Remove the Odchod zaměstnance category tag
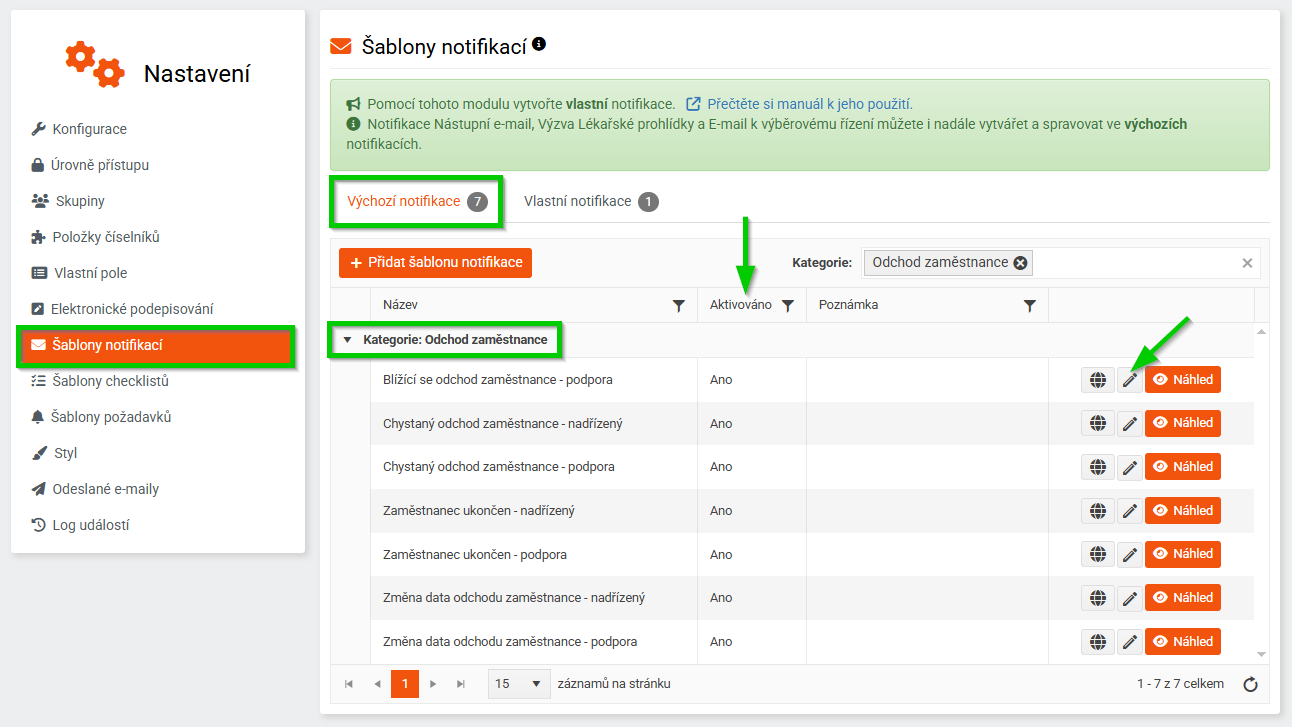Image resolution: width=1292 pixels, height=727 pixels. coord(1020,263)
+ + + +
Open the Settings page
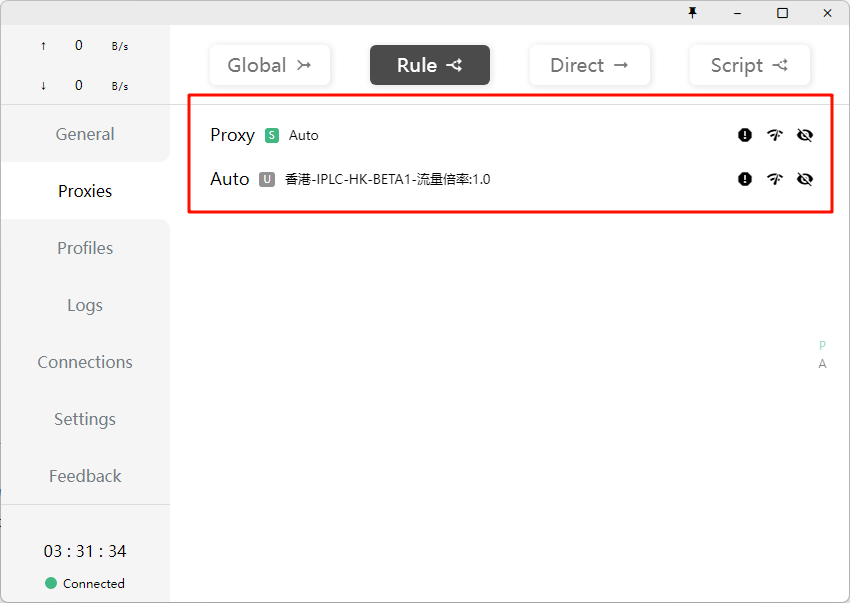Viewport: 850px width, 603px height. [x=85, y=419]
+ + + +
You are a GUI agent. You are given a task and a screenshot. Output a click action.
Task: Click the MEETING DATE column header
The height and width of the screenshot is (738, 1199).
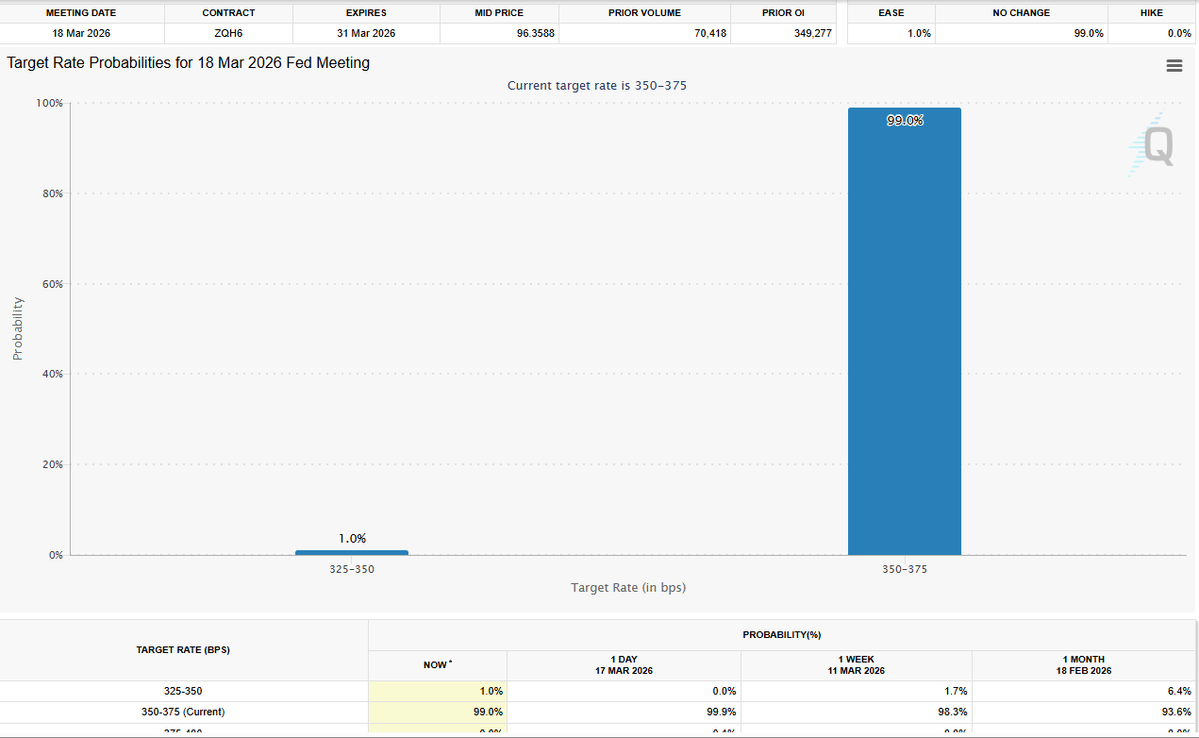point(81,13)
+ + + +
Please update the entries starting at the line containing "You are a GUI" and ending at the line containing "point(81,13)", swapping "column header" for "column title" and changing nothing else. Give only those lines, with the pictures left out.

[Response to the task]:
You are a GUI agent. You are given a task and a screenshot. Output a click action.
Task: Click the MEETING DATE column title
The height and width of the screenshot is (738, 1199).
point(81,13)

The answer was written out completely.